Jede Leinwand von 2 m × 1,60 m Größe zeigt sechs oder sieben bunte, vertikale Geraden, in verschiedenen Größen und mit Namen versehen. Es ist das genaue Größenregister verschiedener Vertreter aus dem Kunstbereich, die Flemmings Atelier besuchten und dessen Werke er bewundert, unabhängig von ihrem Berühmtheitsgrad: Gilberto Gil, Marianne Sägebrecht, Bruno Ganz teilen den Platz mit Ney Matogrosso, Michael Nyman, João Moreira Salles und vielen anderen.

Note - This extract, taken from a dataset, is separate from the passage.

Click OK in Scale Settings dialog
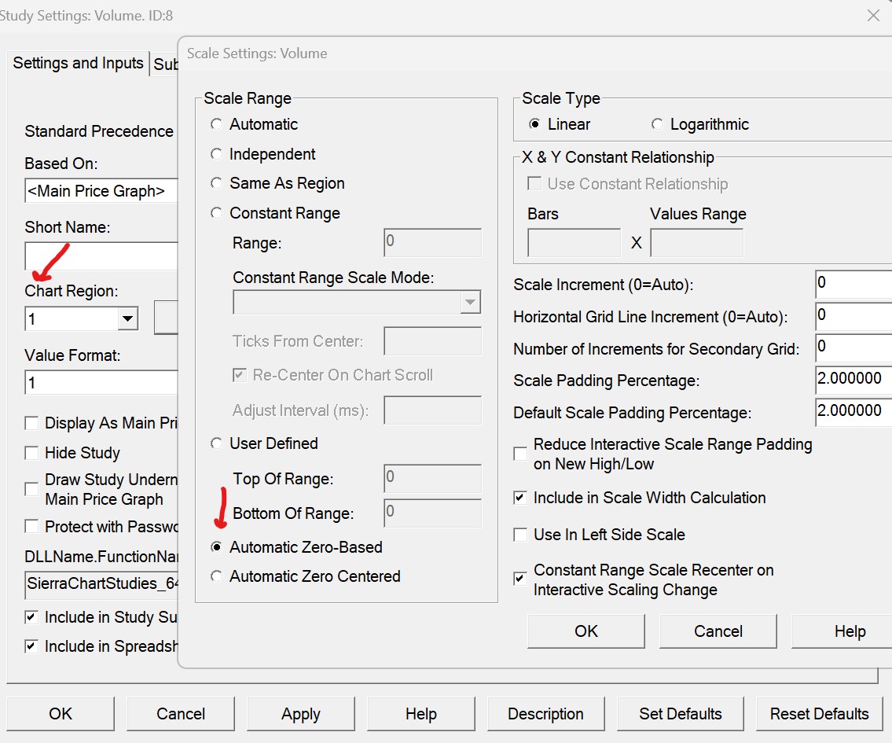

„Daraus geht eine konkretistische, geometrische, aber extrem nicht abstrakte Leinwand hervor. In der Tat konzeptuell, aber extrem realistisch“, erklärt der Künstler. „Und zur gleichen Zeit ist es ein Strichcode der Kultur, weil es mehrere Personen sind, eine neben der anderen, im Dialog miteinander. Kultur gibt es nur mit mehreren Menschen, mit mehreren, verschiedenen Standpunkten, in verschiedenen Bereichen, im Dialog miteinander und im gegenseitigem Respekt.“
Der Einklang zwischen Leben und Kunstwerk ist ein konstantes Ideal unter Künstlern. Alex Flemming schafft es anscheinend, dies mit großer Leichtigkeit umzusetzen. Kritisches Denken und politisches Bewusstsein sind Teil seines täglichen Lebens, genauso wie Leinwände, Farben und Pinsel. Und Berlin – gleichzeitig zeitgenössisch und historisch, kosmopolitisch und ländlich – scheint die ideale Schaubühne für eine solche Heldentat zu sein.